Because the children are very close, and for other practical and emotional reasons, we decided that all the kids would be homeschooled together.  My four-year-old, and my sister’s four-year-old will remain in a part-time nursery school program three days a week.

We are not using a homeschool program.  I assembled a curriculum on my own.  Much of what I procured was well-researched, and some of it (for topics I consider a little less essential, like handwriting), I just purchased on recommendations.

I am excited to homeschool, but I will miss our family at the kids’ traditional school.  My children will be missing out on some neat things, and, no doubt, friendships will fall to the wayside.  Although our intention is to return to school at some point, I know that choosing any form of education comes at a cost.  Homeschooling means a lack of school-type socialization, and traditional school means your kids are gone all day and you live on a very fixed schedule.  I am really looking forward to a year of not feeling like a “slave” to the school calendar, the homework, and the stupid projects.  I am looking forward to reconnecting with the kids, being able to take them places during times when other families are tied up in school, and sheltering them, a bit, from what can be the harshness of large groups of children.  I will not miss packing lunches.  I will not miss the rushed mornings.  I will not miss the grumpy pickups.  I will not miss bringing my kids home, only to sit on them to do their homework.
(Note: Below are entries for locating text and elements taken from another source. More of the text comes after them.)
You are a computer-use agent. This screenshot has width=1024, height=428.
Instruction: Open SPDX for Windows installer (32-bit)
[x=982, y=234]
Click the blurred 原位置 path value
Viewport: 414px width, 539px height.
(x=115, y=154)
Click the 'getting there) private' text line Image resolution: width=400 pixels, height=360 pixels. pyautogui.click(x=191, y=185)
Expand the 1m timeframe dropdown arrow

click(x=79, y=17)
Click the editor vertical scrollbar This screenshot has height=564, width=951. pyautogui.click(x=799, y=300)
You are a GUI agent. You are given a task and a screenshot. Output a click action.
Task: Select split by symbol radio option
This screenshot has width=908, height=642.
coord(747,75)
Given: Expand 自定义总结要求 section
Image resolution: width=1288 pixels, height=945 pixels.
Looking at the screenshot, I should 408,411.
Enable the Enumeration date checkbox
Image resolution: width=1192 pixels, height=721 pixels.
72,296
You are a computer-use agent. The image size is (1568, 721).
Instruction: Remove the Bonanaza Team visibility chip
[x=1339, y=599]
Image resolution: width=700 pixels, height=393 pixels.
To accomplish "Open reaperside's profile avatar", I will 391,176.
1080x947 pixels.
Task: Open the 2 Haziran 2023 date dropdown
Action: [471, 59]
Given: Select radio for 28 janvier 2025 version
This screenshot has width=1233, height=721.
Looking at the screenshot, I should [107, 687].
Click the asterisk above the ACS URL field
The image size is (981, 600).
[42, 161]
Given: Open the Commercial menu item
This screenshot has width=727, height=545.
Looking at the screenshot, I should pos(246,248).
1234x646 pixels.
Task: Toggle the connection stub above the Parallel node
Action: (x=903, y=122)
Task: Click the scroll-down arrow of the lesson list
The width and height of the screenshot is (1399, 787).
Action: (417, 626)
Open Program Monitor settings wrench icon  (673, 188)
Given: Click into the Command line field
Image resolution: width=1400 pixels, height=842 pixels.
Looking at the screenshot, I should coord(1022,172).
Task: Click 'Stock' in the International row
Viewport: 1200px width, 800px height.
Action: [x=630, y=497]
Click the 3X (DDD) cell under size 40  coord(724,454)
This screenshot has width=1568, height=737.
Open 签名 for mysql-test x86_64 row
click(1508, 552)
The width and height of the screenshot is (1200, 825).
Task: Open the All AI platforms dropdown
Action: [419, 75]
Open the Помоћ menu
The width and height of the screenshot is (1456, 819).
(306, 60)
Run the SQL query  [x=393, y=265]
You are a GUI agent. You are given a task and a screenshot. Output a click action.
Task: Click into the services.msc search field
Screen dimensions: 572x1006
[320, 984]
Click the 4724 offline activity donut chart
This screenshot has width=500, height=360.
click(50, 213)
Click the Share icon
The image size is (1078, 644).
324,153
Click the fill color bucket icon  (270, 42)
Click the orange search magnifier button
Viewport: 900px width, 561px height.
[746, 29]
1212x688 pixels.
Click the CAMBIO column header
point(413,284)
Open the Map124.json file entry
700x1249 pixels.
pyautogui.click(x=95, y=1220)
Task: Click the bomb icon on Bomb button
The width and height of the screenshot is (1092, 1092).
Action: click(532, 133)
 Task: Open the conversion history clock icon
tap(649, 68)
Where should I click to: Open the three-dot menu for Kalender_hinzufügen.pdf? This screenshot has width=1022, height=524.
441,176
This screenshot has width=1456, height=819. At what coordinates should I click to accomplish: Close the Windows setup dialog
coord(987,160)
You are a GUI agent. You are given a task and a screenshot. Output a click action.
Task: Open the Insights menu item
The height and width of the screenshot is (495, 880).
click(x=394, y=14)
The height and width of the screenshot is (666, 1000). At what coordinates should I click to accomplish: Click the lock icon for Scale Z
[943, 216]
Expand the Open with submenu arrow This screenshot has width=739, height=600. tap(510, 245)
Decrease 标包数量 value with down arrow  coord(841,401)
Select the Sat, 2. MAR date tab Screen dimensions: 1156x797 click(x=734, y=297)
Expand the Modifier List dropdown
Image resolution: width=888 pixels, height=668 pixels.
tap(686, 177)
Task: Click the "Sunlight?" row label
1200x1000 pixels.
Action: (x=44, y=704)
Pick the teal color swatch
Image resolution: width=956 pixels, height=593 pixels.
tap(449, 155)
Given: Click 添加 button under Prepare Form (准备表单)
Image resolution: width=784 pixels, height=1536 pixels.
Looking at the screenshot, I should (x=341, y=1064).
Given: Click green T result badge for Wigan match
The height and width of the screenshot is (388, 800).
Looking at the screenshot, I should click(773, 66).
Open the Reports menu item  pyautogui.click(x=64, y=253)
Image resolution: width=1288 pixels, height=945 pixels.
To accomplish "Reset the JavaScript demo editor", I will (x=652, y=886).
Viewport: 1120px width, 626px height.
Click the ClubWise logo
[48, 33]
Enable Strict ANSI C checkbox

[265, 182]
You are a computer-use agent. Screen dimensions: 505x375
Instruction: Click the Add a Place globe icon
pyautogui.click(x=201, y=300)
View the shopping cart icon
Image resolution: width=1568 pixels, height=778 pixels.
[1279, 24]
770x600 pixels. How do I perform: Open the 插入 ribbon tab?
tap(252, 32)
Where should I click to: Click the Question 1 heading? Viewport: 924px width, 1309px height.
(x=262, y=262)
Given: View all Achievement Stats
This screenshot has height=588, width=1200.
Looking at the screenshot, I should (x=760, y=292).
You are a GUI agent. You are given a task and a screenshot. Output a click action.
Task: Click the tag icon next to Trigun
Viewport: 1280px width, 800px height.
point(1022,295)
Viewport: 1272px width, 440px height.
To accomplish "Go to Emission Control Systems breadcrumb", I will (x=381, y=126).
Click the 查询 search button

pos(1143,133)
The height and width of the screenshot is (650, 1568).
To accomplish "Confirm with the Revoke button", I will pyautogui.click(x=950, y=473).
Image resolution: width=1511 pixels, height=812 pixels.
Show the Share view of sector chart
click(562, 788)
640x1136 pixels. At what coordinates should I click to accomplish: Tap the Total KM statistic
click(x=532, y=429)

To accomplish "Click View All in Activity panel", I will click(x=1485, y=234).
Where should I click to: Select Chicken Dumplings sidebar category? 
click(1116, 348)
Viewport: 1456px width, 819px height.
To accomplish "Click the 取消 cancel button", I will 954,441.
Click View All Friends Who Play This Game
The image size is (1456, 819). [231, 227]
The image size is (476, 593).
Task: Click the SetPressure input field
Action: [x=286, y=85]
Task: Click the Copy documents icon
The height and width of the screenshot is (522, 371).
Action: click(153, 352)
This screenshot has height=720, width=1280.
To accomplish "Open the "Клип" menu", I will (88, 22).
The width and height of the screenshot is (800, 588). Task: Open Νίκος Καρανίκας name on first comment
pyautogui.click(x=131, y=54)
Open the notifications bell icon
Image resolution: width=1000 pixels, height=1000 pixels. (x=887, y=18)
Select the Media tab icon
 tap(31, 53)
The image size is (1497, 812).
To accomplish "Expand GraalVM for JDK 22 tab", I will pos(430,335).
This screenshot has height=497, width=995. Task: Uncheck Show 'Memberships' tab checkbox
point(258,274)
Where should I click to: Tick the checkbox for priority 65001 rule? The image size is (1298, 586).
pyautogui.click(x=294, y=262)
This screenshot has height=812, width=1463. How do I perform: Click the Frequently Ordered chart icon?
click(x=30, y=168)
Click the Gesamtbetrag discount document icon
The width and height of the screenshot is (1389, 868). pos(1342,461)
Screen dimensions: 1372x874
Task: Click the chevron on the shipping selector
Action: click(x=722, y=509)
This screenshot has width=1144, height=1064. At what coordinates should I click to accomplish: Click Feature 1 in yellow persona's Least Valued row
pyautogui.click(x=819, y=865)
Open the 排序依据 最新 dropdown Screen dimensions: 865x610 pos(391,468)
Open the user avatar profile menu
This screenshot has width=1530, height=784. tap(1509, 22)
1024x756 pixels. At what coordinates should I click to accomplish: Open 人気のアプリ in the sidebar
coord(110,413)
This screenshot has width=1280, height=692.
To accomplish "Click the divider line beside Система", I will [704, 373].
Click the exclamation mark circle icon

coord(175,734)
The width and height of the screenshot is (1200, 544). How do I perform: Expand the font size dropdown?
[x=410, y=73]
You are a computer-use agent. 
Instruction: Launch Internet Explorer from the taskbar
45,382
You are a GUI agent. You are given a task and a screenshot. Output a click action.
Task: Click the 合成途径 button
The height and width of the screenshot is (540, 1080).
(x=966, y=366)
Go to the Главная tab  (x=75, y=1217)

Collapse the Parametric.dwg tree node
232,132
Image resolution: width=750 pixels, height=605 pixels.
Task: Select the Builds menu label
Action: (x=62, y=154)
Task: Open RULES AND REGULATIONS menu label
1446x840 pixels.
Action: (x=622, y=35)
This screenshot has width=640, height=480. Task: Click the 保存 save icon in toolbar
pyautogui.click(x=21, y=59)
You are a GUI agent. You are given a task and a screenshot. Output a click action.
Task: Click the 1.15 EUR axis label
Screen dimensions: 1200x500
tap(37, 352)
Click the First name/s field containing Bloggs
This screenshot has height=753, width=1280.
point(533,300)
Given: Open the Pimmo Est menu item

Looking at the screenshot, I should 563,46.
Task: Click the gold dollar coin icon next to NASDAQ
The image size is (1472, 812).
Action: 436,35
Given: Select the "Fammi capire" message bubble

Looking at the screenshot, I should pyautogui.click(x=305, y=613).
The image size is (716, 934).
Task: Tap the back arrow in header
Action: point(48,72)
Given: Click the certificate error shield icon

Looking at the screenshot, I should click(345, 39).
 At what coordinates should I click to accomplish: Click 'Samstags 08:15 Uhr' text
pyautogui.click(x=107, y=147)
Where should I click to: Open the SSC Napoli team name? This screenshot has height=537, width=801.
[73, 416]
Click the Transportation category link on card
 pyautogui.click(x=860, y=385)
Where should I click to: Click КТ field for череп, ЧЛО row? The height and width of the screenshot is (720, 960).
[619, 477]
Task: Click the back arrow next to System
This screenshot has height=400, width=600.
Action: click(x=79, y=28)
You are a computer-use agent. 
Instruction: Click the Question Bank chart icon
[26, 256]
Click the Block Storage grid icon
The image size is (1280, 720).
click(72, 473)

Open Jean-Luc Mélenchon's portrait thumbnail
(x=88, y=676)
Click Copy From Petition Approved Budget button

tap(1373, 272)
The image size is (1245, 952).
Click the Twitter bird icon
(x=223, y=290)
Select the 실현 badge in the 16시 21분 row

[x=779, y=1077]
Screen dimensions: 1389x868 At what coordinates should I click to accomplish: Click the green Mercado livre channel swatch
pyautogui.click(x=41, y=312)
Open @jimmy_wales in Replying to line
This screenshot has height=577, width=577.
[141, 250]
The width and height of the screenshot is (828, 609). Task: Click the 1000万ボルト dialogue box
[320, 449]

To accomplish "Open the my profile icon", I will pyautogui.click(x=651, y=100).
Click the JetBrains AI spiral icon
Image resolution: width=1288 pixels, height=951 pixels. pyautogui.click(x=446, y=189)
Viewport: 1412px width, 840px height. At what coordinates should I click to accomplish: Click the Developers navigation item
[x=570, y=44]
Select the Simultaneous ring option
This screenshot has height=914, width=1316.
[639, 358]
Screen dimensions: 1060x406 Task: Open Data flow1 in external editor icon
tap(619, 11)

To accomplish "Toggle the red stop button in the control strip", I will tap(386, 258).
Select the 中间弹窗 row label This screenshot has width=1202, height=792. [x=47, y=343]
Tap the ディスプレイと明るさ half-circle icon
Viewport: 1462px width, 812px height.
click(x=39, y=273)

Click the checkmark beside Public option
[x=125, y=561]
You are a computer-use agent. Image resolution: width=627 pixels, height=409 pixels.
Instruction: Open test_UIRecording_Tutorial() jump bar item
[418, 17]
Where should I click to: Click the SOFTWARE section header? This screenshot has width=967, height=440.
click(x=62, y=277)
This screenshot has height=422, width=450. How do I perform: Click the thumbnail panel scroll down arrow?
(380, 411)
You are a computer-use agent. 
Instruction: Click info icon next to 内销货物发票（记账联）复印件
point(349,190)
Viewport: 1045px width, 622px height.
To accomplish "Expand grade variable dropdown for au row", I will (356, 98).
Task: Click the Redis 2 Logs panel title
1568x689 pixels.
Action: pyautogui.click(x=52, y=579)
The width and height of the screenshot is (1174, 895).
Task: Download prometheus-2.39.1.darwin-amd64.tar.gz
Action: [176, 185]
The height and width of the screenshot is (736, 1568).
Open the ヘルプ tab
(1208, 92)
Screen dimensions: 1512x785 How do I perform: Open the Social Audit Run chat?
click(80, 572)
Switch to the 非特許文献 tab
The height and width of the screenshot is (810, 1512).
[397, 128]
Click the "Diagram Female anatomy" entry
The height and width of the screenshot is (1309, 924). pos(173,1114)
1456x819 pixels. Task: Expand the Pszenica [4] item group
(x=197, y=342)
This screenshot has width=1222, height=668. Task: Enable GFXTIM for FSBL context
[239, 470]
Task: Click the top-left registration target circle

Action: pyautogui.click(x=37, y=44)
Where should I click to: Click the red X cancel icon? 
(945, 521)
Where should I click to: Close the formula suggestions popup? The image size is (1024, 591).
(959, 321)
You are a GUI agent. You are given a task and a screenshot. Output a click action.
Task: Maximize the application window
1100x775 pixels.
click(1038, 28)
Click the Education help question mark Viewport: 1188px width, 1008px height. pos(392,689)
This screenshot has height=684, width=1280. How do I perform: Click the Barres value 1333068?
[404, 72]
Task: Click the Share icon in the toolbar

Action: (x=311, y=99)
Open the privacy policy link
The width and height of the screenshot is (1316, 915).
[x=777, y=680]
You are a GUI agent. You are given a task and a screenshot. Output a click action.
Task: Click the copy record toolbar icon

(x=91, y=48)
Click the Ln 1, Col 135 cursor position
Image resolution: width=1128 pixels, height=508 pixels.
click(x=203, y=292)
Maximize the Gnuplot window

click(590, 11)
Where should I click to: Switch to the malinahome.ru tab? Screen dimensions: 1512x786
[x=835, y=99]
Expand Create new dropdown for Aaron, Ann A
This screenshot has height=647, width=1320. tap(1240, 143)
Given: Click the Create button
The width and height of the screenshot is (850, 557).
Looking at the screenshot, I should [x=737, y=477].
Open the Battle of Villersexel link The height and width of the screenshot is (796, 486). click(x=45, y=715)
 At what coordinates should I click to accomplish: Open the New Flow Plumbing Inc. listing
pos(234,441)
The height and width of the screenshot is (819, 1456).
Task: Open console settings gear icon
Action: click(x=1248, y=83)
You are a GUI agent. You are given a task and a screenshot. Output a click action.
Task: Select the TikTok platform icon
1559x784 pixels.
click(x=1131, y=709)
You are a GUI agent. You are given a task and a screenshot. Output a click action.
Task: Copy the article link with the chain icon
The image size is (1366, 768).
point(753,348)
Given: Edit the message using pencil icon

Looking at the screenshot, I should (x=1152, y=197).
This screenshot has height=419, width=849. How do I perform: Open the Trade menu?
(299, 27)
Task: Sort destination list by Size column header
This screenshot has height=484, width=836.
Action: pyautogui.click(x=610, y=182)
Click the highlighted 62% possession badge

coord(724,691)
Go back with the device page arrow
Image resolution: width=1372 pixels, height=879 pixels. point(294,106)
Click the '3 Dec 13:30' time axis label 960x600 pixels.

What I will miss is seeing my friends at school, volunteering, hearing about the fun things my kids got to do in class, participating in school activities, and watching my children form friendships.

To be honest, at this point, I can’t wait for all the “regular” kids to return to school, so that I can take that opportunity to do things I’ve never done, because I hate crowds, and we’ve been too busy.  I look forward to being able to creep up to Christmas, rather than deal with the insanity of class plays, class parties, teachers’ gifts, etc. etc.  Since my kids have attended school, I’ve felt that they get “out” for Christmas break – and then in three seconds, it’s Christmas morning.  I am sure much of this is a pipe dream, but I am really looking forward to doing all the Christmasy stuff that I’ve never been able to squeeze in between plays, parties, and the stomach bug that invariably goes around campus in December.

School technically starts this week, but we’re taking it easy.  Thanks for reading!